7 Summary and Conclusion

This work focuses on using robust techniques for TDSV system under degraded speech and challenging test conditions. The process of TDSV system includes several stages such as, pre-processing, feature extraction, modeling and decision. In this work, several robust methods are explored in different stages of the speaker verification system. In the pre-processing stage, a robust end points detection using speech-specific knowledge is used instead of energy-based VAD. Similarly, in the feature extraction stage, robust features extracted from HS of IMFs obtained from MEMD are used in addition to the conventional MFCC features. We observed that when we perform the robust end points detection and use the robust HS features as additional features in the TDSV system, there is improvement in performance as compared to the standalone MFCCs extracted from the speech regions detected by energy-based VAD. The seven features in combination with the MFCCs, i.e., MFCCs \(+\) HS features show improved performance compared to MFCCs alone in different levels of degradation. This improvement is observed for HS features obtained from low dimensions of IMFs as expected, and the best performances are spread across different feature combinations with MFCCs.

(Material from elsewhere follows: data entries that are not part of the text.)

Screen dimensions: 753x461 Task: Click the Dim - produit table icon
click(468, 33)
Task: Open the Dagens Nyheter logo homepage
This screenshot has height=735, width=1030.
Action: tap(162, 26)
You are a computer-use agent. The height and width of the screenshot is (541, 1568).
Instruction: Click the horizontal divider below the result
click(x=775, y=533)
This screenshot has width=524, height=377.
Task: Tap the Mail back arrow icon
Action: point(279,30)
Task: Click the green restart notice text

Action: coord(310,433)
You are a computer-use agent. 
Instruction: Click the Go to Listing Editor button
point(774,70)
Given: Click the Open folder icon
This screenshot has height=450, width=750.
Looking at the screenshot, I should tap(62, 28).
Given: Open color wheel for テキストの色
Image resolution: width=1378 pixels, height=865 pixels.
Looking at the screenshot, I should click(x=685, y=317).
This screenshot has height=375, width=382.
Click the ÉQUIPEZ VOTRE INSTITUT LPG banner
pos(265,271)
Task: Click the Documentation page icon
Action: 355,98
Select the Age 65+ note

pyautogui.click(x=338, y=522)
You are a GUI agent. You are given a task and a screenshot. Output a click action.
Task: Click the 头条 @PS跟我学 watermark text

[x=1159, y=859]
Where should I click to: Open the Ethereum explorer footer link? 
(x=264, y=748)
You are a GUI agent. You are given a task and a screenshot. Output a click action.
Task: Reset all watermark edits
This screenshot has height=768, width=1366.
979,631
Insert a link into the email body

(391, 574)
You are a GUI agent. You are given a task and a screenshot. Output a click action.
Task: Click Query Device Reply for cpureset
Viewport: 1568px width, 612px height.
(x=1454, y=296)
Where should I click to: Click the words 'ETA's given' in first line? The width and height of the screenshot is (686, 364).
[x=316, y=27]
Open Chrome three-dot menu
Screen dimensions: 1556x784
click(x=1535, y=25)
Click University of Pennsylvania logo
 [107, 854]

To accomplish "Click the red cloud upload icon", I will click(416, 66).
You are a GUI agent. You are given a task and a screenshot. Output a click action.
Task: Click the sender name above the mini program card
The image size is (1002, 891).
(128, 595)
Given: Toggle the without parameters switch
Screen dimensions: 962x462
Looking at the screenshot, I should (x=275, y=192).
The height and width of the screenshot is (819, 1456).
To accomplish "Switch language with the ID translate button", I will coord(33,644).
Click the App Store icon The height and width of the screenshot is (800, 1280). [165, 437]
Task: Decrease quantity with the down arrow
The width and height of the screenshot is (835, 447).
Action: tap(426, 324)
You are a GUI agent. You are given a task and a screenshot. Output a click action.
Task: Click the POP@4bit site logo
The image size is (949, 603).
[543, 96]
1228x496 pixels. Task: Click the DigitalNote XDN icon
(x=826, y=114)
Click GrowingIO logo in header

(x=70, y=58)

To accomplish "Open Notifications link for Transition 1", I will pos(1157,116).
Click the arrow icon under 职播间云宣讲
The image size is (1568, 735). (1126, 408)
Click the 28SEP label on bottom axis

Table 8 The performance of the TDSV system using speech enhancement followed by robust EPD and extraction of MEMD features

Moreover, we also explored a combined temporal and spectral technique for speech enhancement. The enhanced speech utterances are passed through robust EPD to obtain the refined begin and end points. The results obtained after performing speech enhancement show slightly better performance compared to the best performance obtained by using MFCCs augmented with HS features and standalone MFCCs, without performing speech enhancement. Finally, we used all three methods in a sequential manner, where robust EPD is performed on the enhanced speech and then MEMD features are extracted from the regions between the detected end points. The combined method significantly improves the system performance for the test utterances with 0 dB, 5 dB and 10 dB SNRs. On the RSR2015 database, the proposed method provides the relative improvement of EER by 25%, 23% and 6%, for 0 dB, 5 dB and 10 dB, SNR cases, respectively. On the IITG database provides the relative improvement of EER from 30 to 45%. Performance is improved in terms of mDCF as well. On the RSR2015 database, the combined method shows relative improvement in the mDCF by 8%, 23% and 14%, for 0 dB, 5 dB and 10 dB, SNR cases, respectively, whereas the mDCF is relatively improved by 24% on the IITG database.